Data Import

2020-02-16

Before you begin

In this lab, you'll start with a fresh cluster, so make sure you've stopped and cleaned up the cluster from the previous lab.

Step 1. Start a 3-node cluster

Start and initialize a cluster like you did in previous modules.

{{site.data.alerts.callout_info}} To simplify the process of running multiple nodes on your local computer, you'll start them in the background instead of in separate terminals. {{site.data.alerts.end}}

  1. In a new terminal, start node 1:

    $ ./cockroach start \
    --insecure \
    --store=node1 \
    --listen-addr=localhost:26257 \
    --http-addr=localhost:8080 \
    --join=localhost:26257,localhost:26258,localhost:26259 \
    --background
    
  2. Start node 2:

    $ ./cockroach start \
    --insecure \
    --store=node2 \
    --listen-addr=localhost:26258 \
    --http-addr=localhost:8081 \
    --join=localhost:26257,localhost:26258,localhost:26259 \
    --background
    
  3. Start node 3:

    $ ./cockroach start \
    --insecure \
    --store=node3 \
    --listen-addr=localhost:26259 \
    --http-addr=localhost:8082 \
    --join=localhost:26257,localhost:26258,localhost:26259 \
    --background
    
  4. Perform a one-time initialization of the cluster:

    $ ./cockroach init --insecure --host=localhost:26257
    

Step 2. Import CSV data from remote file storage

  1. In a new terminal, create a database into which you'll import a new table:

    $ ./cockroach sql \
    --insecure \
    --host=localhost:26257 \
    --execute="CREATE DATABASE IF NOT EXISTS tabular_import;"
    
  2. Run the IMPORT statement, using schema and data files we've made publicly available on Google Cloud Storage:

    $ ./cockroach sql \
    --insecure \
    --host=localhost:26257 \
    --database="tabular_import" \
    --execute="IMPORT TABLE orders CREATE USING 'https://storage.googleapis.com/cockroach-fixtures/tpch-csv/schema/orders.sql' CSV DATA ('https://storage.googleapis.com/cockroach-fixtures/tpch-csv/sf-1/orders.tbl.1') WITH delimiter = '|';"
    

    The import will take a minute or two.

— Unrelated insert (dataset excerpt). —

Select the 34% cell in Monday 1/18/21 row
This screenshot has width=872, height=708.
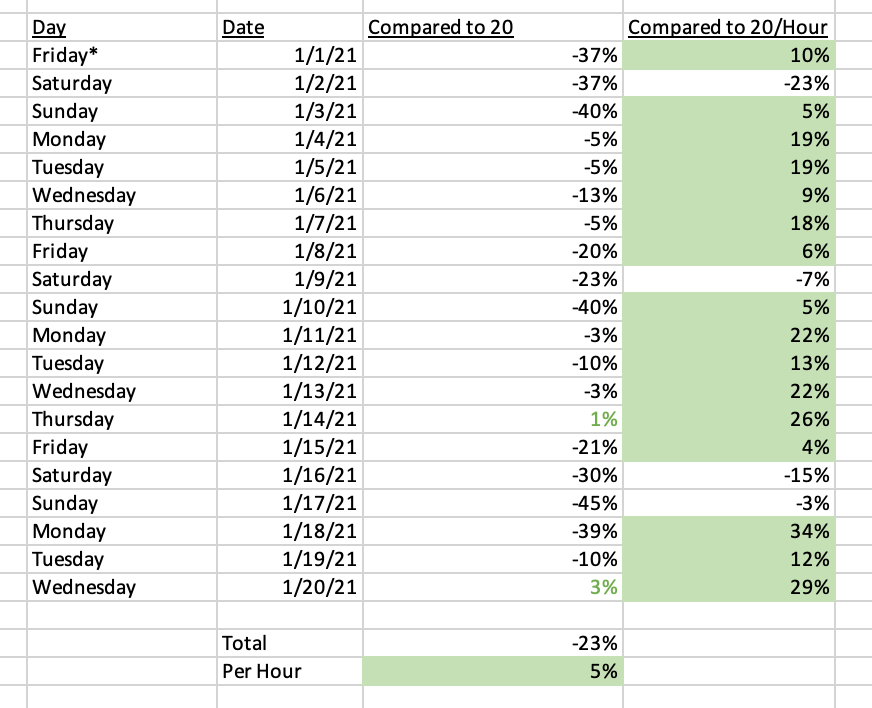[x=729, y=531]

To check the status of the import, navigate to the Admin UI > Jobs page. Once it completes, you'll see a confirmation with details:

            job_id       |  status   | fraction_completed |  rows  | index_entries | system_records |  bytes
    +--------------------+-----------+--------------------+--------+---------------+----------------+----------+
      378471816945303553 | succeeded |                  1 | 187500 |        375000 |              0 | 26346739
    (1 row)
    
  3. Check the schema of the imported orders table:

    $ ./cockroach sql \
    --insecure \
    --host=localhost:26257 \
    --database="tabular_import" \
    --execute="SHOW CREATE orders;"
    
      table_name |                                                              create_statement
    +------------+---------------------------------------------------------------------------------------------------------------------------------------------+
      orders     | CREATE TABLE orders (
                 |     o_orderkey INTEGER NOT NULL,
                 |     o_custkey INTEGER NOT NULL,
                 |     o_orderstatus STRING(1) NOT NULL,
                 |     o_totalprice DECIMAL(15,2) NOT NULL,
                 |     o_orderdate DATE NOT NULL,
                 |     o_orderpriority STRING(15) NOT NULL,
                 |     o_clerk STRING(15) NOT NULL,
                 |     o_shippriority INTEGER NOT NULL,
                 |     o_comment STRING(79) NOT NULL,
                 |     CONSTRAINT "primary" PRIMARY KEY (o_orderkey ASC),
                 |     INDEX o_ck (o_custkey ASC),
                 |     INDEX o_od (o_orderdate ASC),
                 |     FAMILY "primary" (o_orderkey, o_custkey, o_orderstatus, o_totalprice, o_orderdate, o_orderpriority, o_clerk, o_shippriority, o_comment)
                 | )
    (1 row)
    

    {{site.data.alerts.callout_info}} You can also view the schema by navigating to the Admin UI > Databases page and clicking on the table name. {{site.data.alerts.end}}

  4. Read some data from the imported orders table:

    $ ./cockroach sql \
    --insecure \
    --host=localhost:26257 \
    --database="tabular_import" \
    --execute="SELECT o_orderkey, o_custkey, o_comment FROM orders WHERE o_orderstatus = 'O' LIMIT 10;"
    
      o_orderkey | o_custkey |                                   o_comment
    +------------+-----------+-------------------------------------------------------------------------------+
               1 |     36901 | nstructions sleep furiously among
               2 |     78002 |  foxes. pending accounts at the pending, silent asymptot
               4 |    136777 | sits. slyly regular warthogs cajole. regular, regular theodolites acro
               7 |     39136 | ly special requests
              32 |    130057 | ise blithely bold, regular requests. quickly unusual dep
              34 |     61001 | ly final packages. fluffily final deposits wake blithely ideas. spe
              35 |    127588 | zzle. carefully enticing deposits nag furio
              36 |    115252 |  quick packages are blithely. slyly silent accounts wake qu
              38 |    124828 | haggle blithely. furiously express ideas haggle blithely furiously regular re
              39 |     81763 | ole express, ironic requests: ir
    (10 rows)
    

Step 3. Import a PostgreSQL dump file

If you're importing data from a PostgreSQL database, you can import the .sql file generated by the pg_dump command, after editing the file to be compatible with CockroachDB.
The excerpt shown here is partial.